Statistical analyses were performed with GraphPad Prism Version 4/5 or 7 software. Data are reported as mean ± SEM or SD. Kaplan-Meier survival curves were analyzed by log-rank tests (Mantel-Cox test). Group comparisons were performed with a 2-tailed unpaired Student t test. P values < .05 were considered to be statistically significant. In fold change data analysis, 2- tailed one sample t test was performed on one experimental group with H₀=1, and again P values < .05 were considered significant.

All other methods are detailed in the Suppl. methods section.

Results

miR-146a^-/- mice experience reduced melanoma growth and survive better which is connected to increased IFN-γ production by miR-146a^-/- T cells

To determine whether miR-146a was expressed in the melanoma microenvironment we isolated melanoma tissue from BRaf^CA Pten^loxP Tyr::Cre^ERT2 mice that develop local melanoma upon local tamoxifen exposure and analyzed the expression of multiple micro RNAs. We found higher miR-146a expression in the metastatic melanoma tissue compared to control tissue isolated from the same site of a tumor free mouse without the Cre recombinase (Figure 1A). To assess the influence of miR-146a on metastatic melanoma progression we then injected melanoma cells intravenously into WT or miR-146a^-/- mice. Survival of melanoma-bearing miR-146a^-/- mice was improved compared to WT mice, a result observed with two different melanoma cell lines (4434 or B16 murine melanoma cells) (Figure 1B, C). In agreement with the improved survival, the luciferase signal derived from expanding B16 luc⁺ melanoma cells (Figure 1D) and the number of GFP⁺ melanoma cells isolated from the lungs of melanoma bearing mice was lower in miR-146a^-/- mice compared to WT mice (Figure 1E, F). Melanoma cells were more than 95% positive for GFP prior to i.v. injection (Suppl. Figure S1). These findings indicate that a lack of miR-146a has a beneficial effect on control of melanoma growth in vivo.

A. Relative expression, as microarray heatmap (“Z-score intensity”), of microRNAs isolated from primary melanoma and healthy skin of the 4-Hydroxytamoxifen treated BRaf^CA/Pten^loxp/Tyr::CreER^T2 mouse or identically treated sibling without Tyr::CreER^T2, respectively. Top 10 differentially regulated miRNAs (adj. pvalue < .05) are displayed.

B. Kaplan-Meier survival curve of WT (black) or *miR-146a^-/-(*red) mice injected intravenously with 2x10⁶ 4434 murine melanoma cells.

C. Kaplan-Meier survival curve of WT (black) or *miR-146a^-/-(*red) mice injected intravenously with 1x10⁴ B16 Luc⁺ murine melanoma cells.

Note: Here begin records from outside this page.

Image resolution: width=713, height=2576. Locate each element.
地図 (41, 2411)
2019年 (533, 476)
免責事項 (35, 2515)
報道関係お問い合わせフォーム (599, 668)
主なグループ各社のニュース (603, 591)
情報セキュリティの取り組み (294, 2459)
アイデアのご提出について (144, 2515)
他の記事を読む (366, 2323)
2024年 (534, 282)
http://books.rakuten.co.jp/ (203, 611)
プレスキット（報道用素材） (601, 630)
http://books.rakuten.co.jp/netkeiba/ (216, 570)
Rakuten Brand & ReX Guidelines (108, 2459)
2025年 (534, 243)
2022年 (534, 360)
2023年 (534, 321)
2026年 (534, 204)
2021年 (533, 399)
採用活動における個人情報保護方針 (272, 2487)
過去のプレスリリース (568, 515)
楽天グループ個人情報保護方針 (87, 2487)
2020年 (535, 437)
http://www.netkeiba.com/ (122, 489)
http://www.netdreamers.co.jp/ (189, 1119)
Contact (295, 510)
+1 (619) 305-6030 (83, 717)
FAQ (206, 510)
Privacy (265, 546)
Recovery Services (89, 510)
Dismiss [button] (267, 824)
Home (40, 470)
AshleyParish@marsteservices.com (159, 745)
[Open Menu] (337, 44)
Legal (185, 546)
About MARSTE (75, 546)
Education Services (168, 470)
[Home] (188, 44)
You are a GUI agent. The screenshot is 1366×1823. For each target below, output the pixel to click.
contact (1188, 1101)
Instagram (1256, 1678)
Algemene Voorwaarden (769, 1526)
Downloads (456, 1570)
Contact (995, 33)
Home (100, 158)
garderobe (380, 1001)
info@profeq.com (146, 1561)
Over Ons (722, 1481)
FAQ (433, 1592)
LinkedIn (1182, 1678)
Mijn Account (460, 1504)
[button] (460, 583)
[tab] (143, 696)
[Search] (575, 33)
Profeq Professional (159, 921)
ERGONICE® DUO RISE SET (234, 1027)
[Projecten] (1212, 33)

D. Representative bioluminescence images (BLI) of mice described in (C) taken 21 days after tumor injection. For the bioluminescence imaging measurements the following parameters were kept constant for the WT and the *miR-146a^-/-*group: amount of luciferin injected, type luciferin, exposure time and distance to camera.

E, F. Lungs from mice in (C) were isolated and digested on day 20-24 after tumor injection of the B16 melanoma model. Lung cell suspensions were analyzed for GFP⁺ B16 melanoma cell composition.

E. Representative flow cytometry plots for GFP⁺ B16 melanoma cells detected in the lungs of *miR-146a^-/-* or WT control mice.

F. Quantification of GFP⁺ B16 melanoma cells detected in the lungs of *miR-146a^-/-* or WT control mice.

G. Representative FACS density plot of intracellular IFN-γ in CD4⁺ T cells isolated from tumor free mice, day 22 after serial intraperitoneal injection with LPS. Cells were isolated from lymph nodes and spleens via MACS.

H. Scatter plot representing the percentage of intracellular IFN-γ positive cells of all CD4⁺ T cells isolated from tumor-free mice, day 22 after LPS injection. Cells were isolated from lymph nodes and spleens via magnetic bead separation.

I. Survival of B16 melanoma bearing *miR-146a^-/-* mice treated with anti-IFN-γ neutralizing antibody (blue) or isotype control (orange), (200μg/mouse/treatment).

J. Survival of B16 melanoma bearing wild type mice treated with anti-IFN-γ neutralizing antibody (blue) or isotype control (orange).

To clarify the mechanism responsible for the improved survival of the melanoma bearing miR-146a^-/- mice, we analyzed the cytokine production of T cells isolated from WT versus miR-146a^-/- mice treated with LPS. We observed a significant increase in IFN-γ producing T cells in miR-146a^-/- mice compared to WT mice (Figure 1G, H).

In order to verify if the increase of IFN-γ producing T cells was functionally relevant for the improved survival of miR-146a^-/- mice compared to WT mice, we treated melanoma bearing miR-146a^-/- mice with a neutralizing anti-IFN-γ antibody or an unspecific IgG antibody. Treatment of melanoma bearing miR-146a^-/- mice with a neutralizing anti-IFN-γ antibody led to a loss of survival benefit, comparable to that of WT mice (Figure 1I). Treatment of melanoma bearing WT mice with a neutralizing anti-IFN-γ antibody caused no significant difference in survival, compared to WT mice treated with the unspecific IgG (Figure 1J), emphasizing the dependence of miR-146a^-/- mice on IFN-γ for prolonged survival.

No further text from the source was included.